Q.What is the UF Innovation Station Sarasota County?

A. It’s the first extension office of the Florida Engineering Experiment Station (FLEXStation), an arm of UF’s Herbert Wertheim College of Engineering in Gainesville. Its mission is to accelerate economic development using the university’s assets.

Q.Why did UF choose our area for the first Innovation Station outside Gainesville?

A. Local leaders convinced the UF College of Engineering that our region is a place where they can make a large impact on the global innovation economy. We have a strong creative class, a wealth of seasoned leadership as well as forward-thinking entrepreneurs and start-ups, collaborative educational, government and philanthropic partners, and a physical environment that can’t be topped. At the same time, our businesses need technology-based economic development to foster growth.

Q.How will Innovation Station benefit the local region?

A. Regional businesses prefer to hire local talent but currently have to do a lot of outside recruiting for engineers. Innovation Station is opening up the student talent-technical jobs pipeline. We have a lot of plans in the works with K-12 schools to boost science, technology, engineering and mathematics (STEM) education. We are recruiting high school seniors now and working with State College of Florida Manatee-Sarasota (SCF) through our new collaborative program, Gator Engineering at SCF. The first class of up to 10 UF engineering students will arrive at SCF Venice in fall 2017 where they will be admitted to UF’s engineering program while starting their coursework at SCF. And we will work to place these engineering students in internships at local companies. Having ready access to UF engineering’s resources is another great benefit for local businesses. We’ve met with 20 local companies and three have signed up for Integrated Product and Process Design (IPPD), an experiential education program in which multidisciplinary teams of senior-year undergraduates, under the guidance of UF faculty coaches, work to design, build and test products for industrial sponsors.

Q.What are the top goals?

A. In addition to increasing the region’s supply of student engineering and technical talent, our goals are to link UF’s engineering assets with local entrepreneurs and growing companies, and create and nurture collaborations between businesses and educational institutions. Our overarching goal is to drive economic impact in this area.

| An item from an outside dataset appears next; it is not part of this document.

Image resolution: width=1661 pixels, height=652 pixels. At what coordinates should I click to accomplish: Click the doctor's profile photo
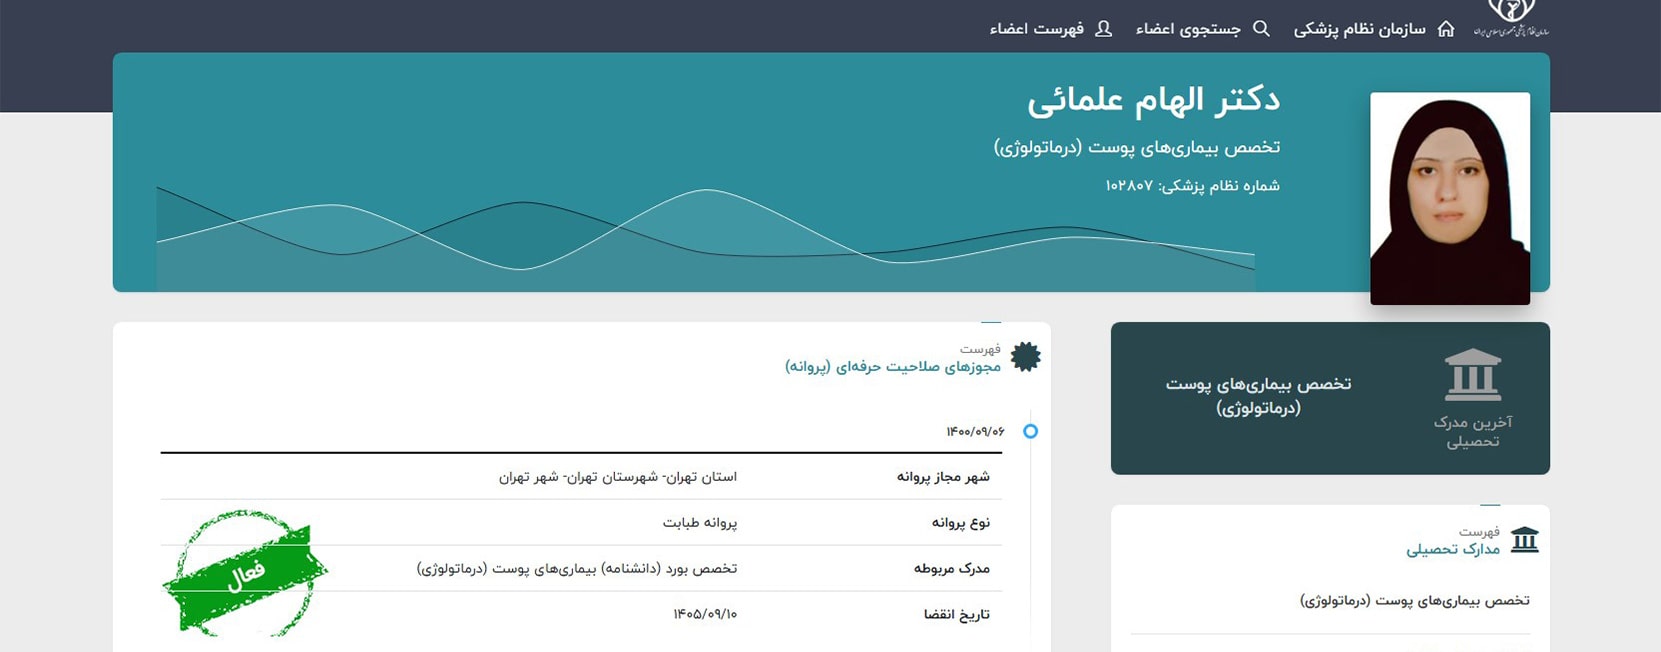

Q.Who are the players that brought Innovation Station to our region?

A. Making this happen took an 18-month effort by the Sarasota County Commission, the Economic Development Corp. of Sarasota County, the Charles & Margery Barancik Foundation and the Gulf Coast Community Foundation. In addition to SCF, Ringling College of Art & Design, New College of Florida and Sarasota County schools were involved as were Sun Hydraulics and PGT Inc. Voalte’s CEO, Trey Lauderdale, a UF engineering graduate, persuaded UF’s engineering leadership to come check us out.